I knew I missed having bees but didn’t really realize to what extent they played a part in my self-care until I was able to share stories about them in our last HEAL class.  I came home after class and was still talking about them.  My husband loves listening to me talk about the bees and good thing too, because once I start, it’s so hard to get me to stop.  They’re just so darn cool!  I was probably talking about bees the entire drive home, despite being alone in the car.  That’s normal right?


I suppose I still haven’t really defined what self-care and health mean to me exactly.  What I can say is that by doing things that bring me to a place of peace and bliss is what enables me to care for myself.  And by caring for myself, I will be able to care for others.  It’s like the triangle that Randy described last class; one side is caring for self, another is caring for others and the third is allowing others to care for you.  At each level or side of the triangle, endorphins are being released giving one an overall feeling of calm.   When all sides are all in balance, you feel good and are capable of achieving and maintaining health and well-being in your life.    

Sunday 2 October 2016

Life moves pretty fast. If you don't stop and look around once in a while, you could miss it.
        -Ferris Bueller, 1986. 

I am that girl that literally stops and smells the roses when I’m out for a walk, although it’s usually hyacinths in early spring and those gorgeous smelly pink lilies at the front of the grocery store.  The mountains still take my breath away every time I see them emerge from behind the clouded sky.  I take pleasure in the small things.

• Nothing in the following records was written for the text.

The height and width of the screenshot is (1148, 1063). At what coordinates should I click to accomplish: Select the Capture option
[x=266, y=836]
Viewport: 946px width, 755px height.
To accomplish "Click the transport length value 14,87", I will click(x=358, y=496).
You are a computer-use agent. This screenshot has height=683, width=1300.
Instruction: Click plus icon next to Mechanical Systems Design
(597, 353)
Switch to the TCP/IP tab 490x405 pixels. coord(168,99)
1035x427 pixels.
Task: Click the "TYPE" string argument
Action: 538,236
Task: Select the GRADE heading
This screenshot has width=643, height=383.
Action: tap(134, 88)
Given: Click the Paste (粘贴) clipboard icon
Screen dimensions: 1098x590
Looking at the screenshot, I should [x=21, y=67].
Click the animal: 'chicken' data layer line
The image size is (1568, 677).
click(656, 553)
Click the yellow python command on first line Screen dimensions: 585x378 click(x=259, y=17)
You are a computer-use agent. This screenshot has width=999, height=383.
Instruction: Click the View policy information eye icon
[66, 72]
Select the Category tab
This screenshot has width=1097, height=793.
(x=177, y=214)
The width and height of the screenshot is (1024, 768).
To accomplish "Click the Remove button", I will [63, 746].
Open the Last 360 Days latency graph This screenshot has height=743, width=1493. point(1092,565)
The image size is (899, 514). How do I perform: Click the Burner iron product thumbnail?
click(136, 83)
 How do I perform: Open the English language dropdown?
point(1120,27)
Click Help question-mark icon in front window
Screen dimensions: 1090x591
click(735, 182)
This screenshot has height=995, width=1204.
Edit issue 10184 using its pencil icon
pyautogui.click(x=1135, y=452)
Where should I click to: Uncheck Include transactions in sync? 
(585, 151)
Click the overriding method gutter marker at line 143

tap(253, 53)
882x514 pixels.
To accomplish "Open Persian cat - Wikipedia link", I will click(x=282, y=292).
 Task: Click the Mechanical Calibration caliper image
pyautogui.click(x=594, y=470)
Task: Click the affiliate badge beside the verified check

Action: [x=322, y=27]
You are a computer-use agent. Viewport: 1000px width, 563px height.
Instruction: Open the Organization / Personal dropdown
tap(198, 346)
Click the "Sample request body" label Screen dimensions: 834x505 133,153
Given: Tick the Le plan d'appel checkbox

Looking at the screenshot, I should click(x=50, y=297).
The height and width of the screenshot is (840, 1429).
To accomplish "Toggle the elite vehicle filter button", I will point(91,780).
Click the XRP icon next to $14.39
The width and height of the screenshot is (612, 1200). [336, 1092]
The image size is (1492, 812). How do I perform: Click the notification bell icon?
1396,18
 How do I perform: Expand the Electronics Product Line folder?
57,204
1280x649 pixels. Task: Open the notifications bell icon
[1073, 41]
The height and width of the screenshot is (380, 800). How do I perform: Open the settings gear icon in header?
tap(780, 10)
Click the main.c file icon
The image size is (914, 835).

I like people, especially people that are funny.  More accurately, I like people who find humour in everyday things and aren’t afraid to laugh at themselves.  “Funny people” like stand-up comics tend to make me uncomfortable.  I’m always afraid that they’re going to hurt someone’s feelings. 

Like many, I enjoy being outside.  I’ve planted trees which I loved, no hated, no loved; I guess you could say it was a love/hate relationship.  It was hard work.  I was smelly (and not like a pink lily flower), dirty, bruised and broke.  But I got to see some of the most amazing and remote parts of B.C. that I will never forget.  The old growth forest of Haida Gwaii is one of those places. 

I love animals, all kinds, and I’m lucky enough to have a job as a Registered Veterinary Technician, that allows me to work with them and teach others to care for them too.  I am interested in pet therapy being more prominent in our health care system and would like to pursue this further.  I have tracked wolves through Algonquin Park, and for fun I’m a bee keeper.

I became interested in pursuing a Master’s of Education after completing the Provincial Instructor Diploma Program, (PIDP).  I knew I loved teaching, but I found that I also really enjoyed developing curriculum and finding creative ways to present my course material to my learners to keep them engaged.


Lately, I’ve been feeling a bit off balance.  I can’t explain it exactly, but I don’t feel like I am my best self, whatever that means.  The HEAL program seems like the perfect match to balance my inner hippie, my drive for continuous learning and the ability to share and receive knowledge and experiences with those around me.  I am looking forward to regaining a balance between my work and my life in a healthy way so that I can be the best Mum to my son and best friend to my husband.  I’ve heard on more than one occasion that this program can be life changing and I am so ready!